From a performance perspective, a higher aspect ratio sail plan (i.e., vertical / horizontal dimensions) is more efficient for upwind sailing and not a significant detriment to down wind sailing. One result of a higher aspect ratio sail plan is that the boom is shorter. In our case the boom barely extends past the end of the hard dodger. This again contributed to safety since when steering or adjusting the sails we are always aft of the end of the boom. A higher aspect sail plan resulted in better safety, visibility and performance.
Chuck Paine’s challenge was to balance the sail plan with the righting moment of the boat (i.e., its desire to stay upright or resist heeling).
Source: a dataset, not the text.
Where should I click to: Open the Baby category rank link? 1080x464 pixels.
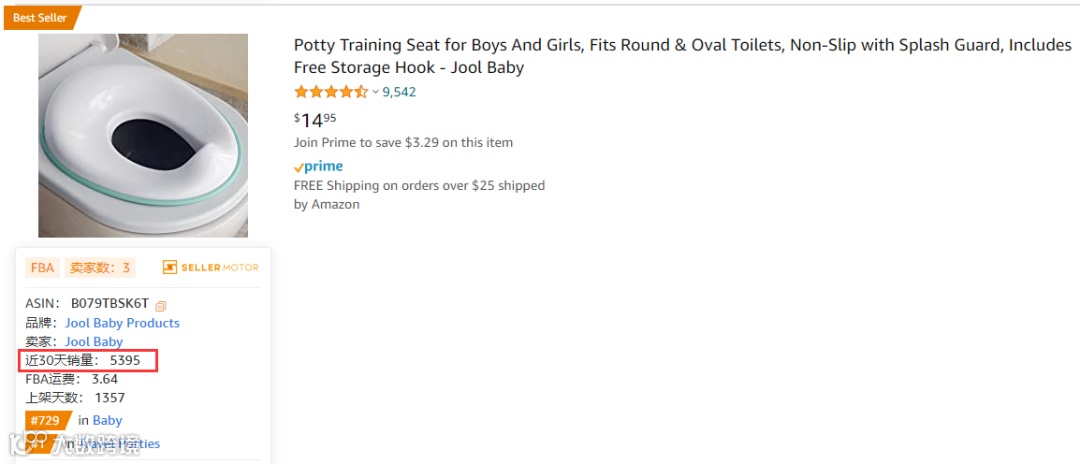coord(107,421)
This is where many factors interact. The higher the aspect ratio of the sail plan, the higher the center of effort of the sails and the greater heeling force they generate. The taller sail plan also results in a taller mast and the increased weight of the mast, rigging and spreaders then contribute further to the heeling force. These heeling forces can be offset by either a deeper keel or a heavier keel. But a heavier keel will result in a heavier boat overall which then requires more sail area to move the boat through the water (like a heavier car needs a bigger engine), which in turn creates more heeling forces necessitating a heavier or deeper keel, etc., etc. A heavier keel means the boat sits deeper in the water which changes how the hull should be shaped. Racing boats solve this problem with a deeper keel, but as discussed earlier that introduces other benefits and problems. I could go on and on, but suffice to say there is where Chuck’s design expertise and experience is really critical. He must balance all of these tradeoffs to achieve the best possible performance, adjusting the sail plan and keel design to balance all the relevant forces. He did a great job!
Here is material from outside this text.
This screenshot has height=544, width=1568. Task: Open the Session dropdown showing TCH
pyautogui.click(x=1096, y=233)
However, the rig is perhaps the area where the design details are most in the hands of the supplier. Chuck freely admitted that with a carbon fiber rig he had no specific knowledge of the mast and boom sections, or their final weight. These are the closely guarded secrets of the mast builders and complicate Chuck’s design problem. We put the initial spar out to bid with three spar builders and then selected Offshore Spars. They were absolutely fantastic to work with both before and after delivery of the rig. They continue to provide outstanding support and I can recommend them without hesitation.
There were two areas of the rig design where I did have specific input. The first was on the angle of the spreaders. Swept back spreaders provide additional support for the mast, but limit the degree to which the boom can be eased when sailing downwind; another performance or safety trade off. We decided the increased mast safety was a significant benefit and compromised on 16 degrees of sweep.
One side effect of the outboard shrouds is that the D1 (lowest diagonal shroud) cuts across the side deck. After a week of bumping my head on the D1 of a bareboat charter boat in Croatia I came back and specified that the D1 would terminate inboard, but continue to terminate the vertical shrouds outboard. Offshore Spars then advised me that we would need three spreaders due to the narrower base of the D1, but the three spreader rig would be lighter than the two spreader rig. So I didn’t have to worry about bumping my head and we reduced the weight of the mast; a twofer.
A few more details: The backstay was split to provide unencumbered access to the cockpit from the swim platform. The inner forestay and running backstays are all Kevlar. A carbon fiber spinnaker pole is stored on the mast. Additional details are in the final proposal from Offshore Spars.